- [PROBLEM]:
Repeat every record exactly.

- [MATERIAL FOR THIS EXERCISE]:
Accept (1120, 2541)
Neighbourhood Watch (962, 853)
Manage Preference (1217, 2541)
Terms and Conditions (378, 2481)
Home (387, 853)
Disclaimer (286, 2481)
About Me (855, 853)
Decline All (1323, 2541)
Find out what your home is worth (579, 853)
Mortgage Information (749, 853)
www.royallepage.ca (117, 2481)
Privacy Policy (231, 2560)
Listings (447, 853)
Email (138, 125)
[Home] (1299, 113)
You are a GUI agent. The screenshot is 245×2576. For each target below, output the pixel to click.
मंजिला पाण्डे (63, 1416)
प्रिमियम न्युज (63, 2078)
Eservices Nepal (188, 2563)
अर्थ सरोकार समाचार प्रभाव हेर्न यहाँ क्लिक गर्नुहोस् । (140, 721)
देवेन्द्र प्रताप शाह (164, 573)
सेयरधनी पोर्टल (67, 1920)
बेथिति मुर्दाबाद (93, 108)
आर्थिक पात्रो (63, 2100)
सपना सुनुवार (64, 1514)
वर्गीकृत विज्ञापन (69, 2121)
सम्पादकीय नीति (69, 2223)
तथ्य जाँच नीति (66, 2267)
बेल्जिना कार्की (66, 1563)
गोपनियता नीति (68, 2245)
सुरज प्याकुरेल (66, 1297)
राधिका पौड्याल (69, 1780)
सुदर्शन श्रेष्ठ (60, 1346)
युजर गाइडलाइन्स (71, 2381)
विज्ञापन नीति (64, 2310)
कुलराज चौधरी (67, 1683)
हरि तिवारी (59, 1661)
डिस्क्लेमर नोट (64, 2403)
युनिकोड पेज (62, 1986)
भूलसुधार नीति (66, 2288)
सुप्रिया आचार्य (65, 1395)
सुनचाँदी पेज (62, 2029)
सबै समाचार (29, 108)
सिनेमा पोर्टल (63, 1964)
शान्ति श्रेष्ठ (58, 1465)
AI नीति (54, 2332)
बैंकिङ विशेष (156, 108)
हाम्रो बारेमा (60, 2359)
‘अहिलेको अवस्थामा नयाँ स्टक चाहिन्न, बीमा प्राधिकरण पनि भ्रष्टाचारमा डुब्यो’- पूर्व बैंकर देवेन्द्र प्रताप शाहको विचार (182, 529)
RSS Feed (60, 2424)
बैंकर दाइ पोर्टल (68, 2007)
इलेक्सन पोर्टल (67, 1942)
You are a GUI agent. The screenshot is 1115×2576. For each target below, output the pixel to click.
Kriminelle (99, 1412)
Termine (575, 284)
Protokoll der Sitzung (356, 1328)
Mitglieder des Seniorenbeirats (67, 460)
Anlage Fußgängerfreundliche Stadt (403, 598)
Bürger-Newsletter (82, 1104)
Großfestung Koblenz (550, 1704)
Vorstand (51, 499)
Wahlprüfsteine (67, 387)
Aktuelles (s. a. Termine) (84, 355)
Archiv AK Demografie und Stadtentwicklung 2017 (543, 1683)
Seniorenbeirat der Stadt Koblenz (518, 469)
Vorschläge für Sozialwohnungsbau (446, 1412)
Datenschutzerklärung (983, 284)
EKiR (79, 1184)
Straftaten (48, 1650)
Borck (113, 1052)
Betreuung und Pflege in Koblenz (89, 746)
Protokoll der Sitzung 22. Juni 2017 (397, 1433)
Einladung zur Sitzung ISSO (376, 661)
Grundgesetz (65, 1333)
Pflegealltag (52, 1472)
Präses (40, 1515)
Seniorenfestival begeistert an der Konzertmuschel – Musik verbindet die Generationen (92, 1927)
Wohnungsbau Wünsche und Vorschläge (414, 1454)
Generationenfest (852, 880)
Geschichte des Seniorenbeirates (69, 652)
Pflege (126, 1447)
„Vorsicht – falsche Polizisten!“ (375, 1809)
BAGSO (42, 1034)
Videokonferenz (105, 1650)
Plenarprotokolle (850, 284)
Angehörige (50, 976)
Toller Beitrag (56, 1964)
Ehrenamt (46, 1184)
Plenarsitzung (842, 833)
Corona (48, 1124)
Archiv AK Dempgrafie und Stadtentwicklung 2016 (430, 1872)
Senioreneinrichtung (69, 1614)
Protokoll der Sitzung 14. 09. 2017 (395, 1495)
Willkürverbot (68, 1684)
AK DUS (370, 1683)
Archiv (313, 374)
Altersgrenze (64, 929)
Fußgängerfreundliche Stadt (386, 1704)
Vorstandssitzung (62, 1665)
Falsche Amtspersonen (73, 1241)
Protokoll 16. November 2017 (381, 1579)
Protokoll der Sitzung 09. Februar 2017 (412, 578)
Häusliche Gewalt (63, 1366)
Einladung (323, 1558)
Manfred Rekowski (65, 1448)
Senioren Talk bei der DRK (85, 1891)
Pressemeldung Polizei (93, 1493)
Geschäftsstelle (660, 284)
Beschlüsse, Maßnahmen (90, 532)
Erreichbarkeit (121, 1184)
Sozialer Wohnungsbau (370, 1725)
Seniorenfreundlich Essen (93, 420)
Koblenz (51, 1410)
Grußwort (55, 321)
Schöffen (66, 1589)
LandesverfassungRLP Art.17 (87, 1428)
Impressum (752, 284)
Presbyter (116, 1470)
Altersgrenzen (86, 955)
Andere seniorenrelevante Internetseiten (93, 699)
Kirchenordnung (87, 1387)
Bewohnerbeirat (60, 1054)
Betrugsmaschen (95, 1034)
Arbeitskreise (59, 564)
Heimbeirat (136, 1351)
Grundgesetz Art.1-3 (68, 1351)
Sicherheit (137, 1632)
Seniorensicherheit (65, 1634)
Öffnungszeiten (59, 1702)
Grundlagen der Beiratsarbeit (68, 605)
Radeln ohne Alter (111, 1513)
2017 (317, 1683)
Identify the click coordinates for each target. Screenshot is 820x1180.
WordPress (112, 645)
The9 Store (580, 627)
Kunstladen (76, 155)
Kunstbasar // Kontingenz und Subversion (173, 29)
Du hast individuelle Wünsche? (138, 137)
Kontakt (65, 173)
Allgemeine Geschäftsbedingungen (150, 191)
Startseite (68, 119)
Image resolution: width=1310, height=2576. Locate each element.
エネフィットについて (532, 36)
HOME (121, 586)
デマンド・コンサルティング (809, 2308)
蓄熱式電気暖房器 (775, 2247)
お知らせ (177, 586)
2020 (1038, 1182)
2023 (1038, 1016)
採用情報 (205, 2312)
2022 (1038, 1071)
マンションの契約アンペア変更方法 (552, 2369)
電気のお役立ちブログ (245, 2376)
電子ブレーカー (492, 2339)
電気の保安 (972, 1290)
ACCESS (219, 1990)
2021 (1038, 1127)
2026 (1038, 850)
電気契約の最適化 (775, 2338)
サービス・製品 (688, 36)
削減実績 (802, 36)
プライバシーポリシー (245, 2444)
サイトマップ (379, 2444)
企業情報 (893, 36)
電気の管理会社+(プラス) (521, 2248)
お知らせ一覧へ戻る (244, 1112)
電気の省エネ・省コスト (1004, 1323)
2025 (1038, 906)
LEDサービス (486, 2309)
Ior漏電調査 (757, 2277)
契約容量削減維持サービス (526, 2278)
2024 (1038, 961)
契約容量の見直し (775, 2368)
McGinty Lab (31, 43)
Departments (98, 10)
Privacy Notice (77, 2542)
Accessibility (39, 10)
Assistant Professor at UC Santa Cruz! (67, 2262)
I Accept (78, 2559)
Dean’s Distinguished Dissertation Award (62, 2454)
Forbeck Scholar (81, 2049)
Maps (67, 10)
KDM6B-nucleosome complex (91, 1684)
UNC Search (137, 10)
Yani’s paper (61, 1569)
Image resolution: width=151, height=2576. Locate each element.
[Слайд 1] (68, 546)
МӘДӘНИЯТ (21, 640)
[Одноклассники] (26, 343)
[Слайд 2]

- [EXERCISE SOLUTION]:
Accept (1120, 2541)
Neighbourhood Watch (962, 853)
Manage Preference (1217, 2541)
Terms and Conditions (378, 2481)
Home (387, 853)
Disclaimer (286, 2481)
About Me (855, 853)
Decline All (1323, 2541)
Find out what your home is worth (579, 853)
Mortgage Information (749, 853)
www.royallepage.ca (117, 2481)
Privacy Policy (231, 2560)
Listings (447, 853)
Email (138, 125)
[Home] (1299, 113)
You are a GUI agent. The screenshot is 245×2576. For each target below, output the pixel to click.
मंजिला पाण्डे (63, 1416)
प्रिमियम न्युज (63, 2078)
Eservices Nepal (188, 2563)
अर्थ सरोकार समाचार प्रभाव हेर्न यहाँ क्लिक गर्नुहोस् । (140, 721)
देवेन्द्र प्रताप शाह (164, 573)
सेयरधनी पोर्टल (67, 1920)
बेथिति मुर्दाबाद (93, 108)
आर्थिक पात्रो (63, 2100)
सपना सुनुवार (64, 1514)
वर्गीकृत विज्ञापन (69, 2121)
सम्पादकीय नीति (69, 2223)
तथ्य जाँच नीति (66, 2267)
बेल्जिना कार्की (66, 1563)
गोपनियता नीति (68, 2245)
सुरज प्याकुरेल (66, 1297)
राधिका पौड्याल (69, 1780)
सुदर्शन श्रेष्ठ (60, 1346)
युजर गाइडलाइन्स (71, 2381)
विज्ञापन नीति (64, 2310)
कुलराज चौधरी (67, 1683)
हरि तिवारी (59, 1661)
डिस्क्लेमर नोट (64, 2403)
युनिकोड पेज (62, 1986)
भूलसुधार नीति (66, 2288)
सुप्रिया आचार्य (65, 1395)
सुनचाँदी पेज (62, 2029)
सबै समाचार (29, 108)
सिनेमा पोर्टल (63, 1964)
शान्ति श्रेष्ठ (58, 1465)
AI नीति (54, 2332)
बैंकिङ विशेष (156, 108)
हाम्रो बारेमा (60, 2359)
‘अहिलेको अवस्थामा नयाँ स्टक चाहिन्न, बीमा प्राधिकरण पनि भ्रष्टाचारमा डुब्यो’- पूर्व बैंकर देवेन्द्र प्रताप शाहको विचार (182, 529)
RSS Feed (60, 2424)
बैंकर दाइ पोर्टल (68, 2007)
इलेक्सन पोर्टल (67, 1942)
You are a GUI agent. The screenshot is 1115×2576. For each target below, output the pixel to click.
Kriminelle (99, 1412)
Termine (575, 284)
Protokoll der Sitzung (356, 1328)
Mitglieder des Seniorenbeirats (67, 460)
Anlage Fußgängerfreundliche Stadt (403, 598)
Bürger-Newsletter (82, 1104)
Großfestung Koblenz (550, 1704)
Vorstand (51, 499)
Wahlprüfsteine (67, 387)
Aktuelles (s. a. Termine) (84, 355)
Archiv AK Demografie und Stadtentwicklung 2017 (543, 1683)
Seniorenbeirat der Stadt Koblenz (518, 469)
Vorschläge für Sozialwohnungsbau (446, 1412)
Datenschutzerklärung (983, 284)
EKiR (79, 1184)
Straftaten (48, 1650)
Borck (113, 1052)
Betreuung und Pflege in Koblenz (89, 746)
Protokoll der Sitzung 22. Juni 2017 (397, 1433)
Einladung zur Sitzung ISSO (376, 661)
Grundgesetz (65, 1333)
Pflegealltag (52, 1472)
Präses (40, 1515)
Seniorenfestival begeistert an der Konzertmuschel – Musik verbindet die Generationen (92, 1927)
Wohnungsbau Wünsche und Vorschläge (414, 1454)
Generationenfest (852, 880)
Geschichte des Seniorenbeirates (69, 652)
Pflege (126, 1447)
„Vorsicht – falsche Polizisten!“ (375, 1809)
BAGSO (42, 1034)
Videokonferenz (105, 1650)
Plenarprotokolle (850, 284)
Angehörige (50, 976)
Toller Beitrag (56, 1964)
Ehrenamt (46, 1184)
Plenarsitzung (842, 833)
Corona (48, 1124)
Archiv AK Dempgrafie und Stadtentwicklung 2016 (430, 1872)
Senioreneinrichtung (69, 1614)
Protokoll der Sitzung 14. 09. 2017 (395, 1495)
Willkürverbot (68, 1684)
AK DUS (370, 1683)
Archiv (313, 374)
Altersgrenze (64, 929)
Fußgängerfreundliche Stadt (386, 1704)
Vorstandssitzung (62, 1665)
Falsche Amtspersonen (73, 1241)
Protokoll 16. November 2017 (381, 1579)
Protokoll der Sitzung 09. Februar 2017 (412, 578)
Häusliche Gewalt (63, 1366)
Einladung (323, 1558)
Manfred Rekowski (65, 1448)
Senioren Talk bei der DRK (85, 1891)
Pressemeldung Polizei (93, 1493)
Geschäftsstelle (660, 284)
Beschlüsse, Maßnahmen (90, 532)
Erreichbarkeit (121, 1184)
Sozialer Wohnungsbau (370, 1725)
Seniorenfreundlich Essen (93, 420)
Koblenz (51, 1410)
Grußwort (55, 321)
Schöffen (66, 1589)
LandesverfassungRLP Art.17 (87, 1428)
Impressum (752, 284)
Presbyter (116, 1470)
Altersgrenzen (86, 955)
Andere seniorenrelevante Internetseiten (93, 699)
Kirchenordnung (87, 1387)
Bewohnerbeirat (60, 1054)
Betrugsmaschen (95, 1034)
Arbeitskreise (59, 564)
Heimbeirat (136, 1351)
Grundgesetz Art.1-3 (68, 1351)
Sicherheit (137, 1632)
Seniorensicherheit (65, 1634)
Öffnungszeiten (59, 1702)
Grundlagen der Beiratsarbeit (68, 605)
Radeln ohne Alter (111, 1513)
2017 (317, 1683)
Identify the click coordinates for each target. Screenshot is 820x1180.
WordPress (112, 645)
The9 Store (580, 627)
Kunstladen (76, 155)
Kunstbasar // Kontingenz und Subversion (173, 29)
Du hast individuelle Wünsche? (138, 137)
Kontakt (65, 173)
Allgemeine Geschäftsbedingungen (150, 191)
Startseite (68, 119)
Image resolution: width=1310, height=2576. Locate each element.
エネフィットについて (532, 36)
HOME (121, 586)
デマンド・コンサルティング (809, 2308)
蓄熱式電気暖房器 (775, 2247)
お知らせ (177, 586)
2020 (1038, 1182)
2023 (1038, 1016)
採用情報 (205, 2312)
2022 (1038, 1071)
マンションの契約アンペア変更方法 (552, 2369)
電気のお役立ちブログ (245, 2376)
電子ブレーカー (492, 2339)
電気の保安 (972, 1290)
ACCESS (219, 1990)
2021 (1038, 1127)
2026 (1038, 850)
電気契約の最適化 (775, 2338)
サービス・製品 (688, 36)
削減実績 (802, 36)
プライバシーポリシー (245, 2444)
サイトマップ (379, 2444)
企業情報 (893, 36)
電気の管理会社+(プラス) (521, 2248)
お知らせ一覧へ戻る (244, 1112)
電気の省エネ・省コスト (1004, 1323)
2025 (1038, 906)
LEDサービス (486, 2309)
Ior漏電調査 (757, 2277)
契約容量削減維持サービス (526, 2278)
2024 (1038, 961)
契約容量の見直し (775, 2368)
McGinty Lab (31, 43)
Departments (98, 10)
Privacy Notice (77, 2542)
Accessibility (39, 10)
Assistant Professor at UC Santa Cruz! (67, 2262)
I Accept (78, 2559)
Dean’s Distinguished Dissertation Award (62, 2454)
Forbeck Scholar (81, 2049)
Maps (67, 10)
KDM6B-nucleosome complex (91, 1684)
UNC Search (137, 10)
Yani’s paper (61, 1569)
Image resolution: width=151, height=2576. Locate each element.
[Слайд 1] (68, 546)
МӘДӘНИЯТ (21, 640)
[Одноклассники] (26, 343)
[Слайд 2]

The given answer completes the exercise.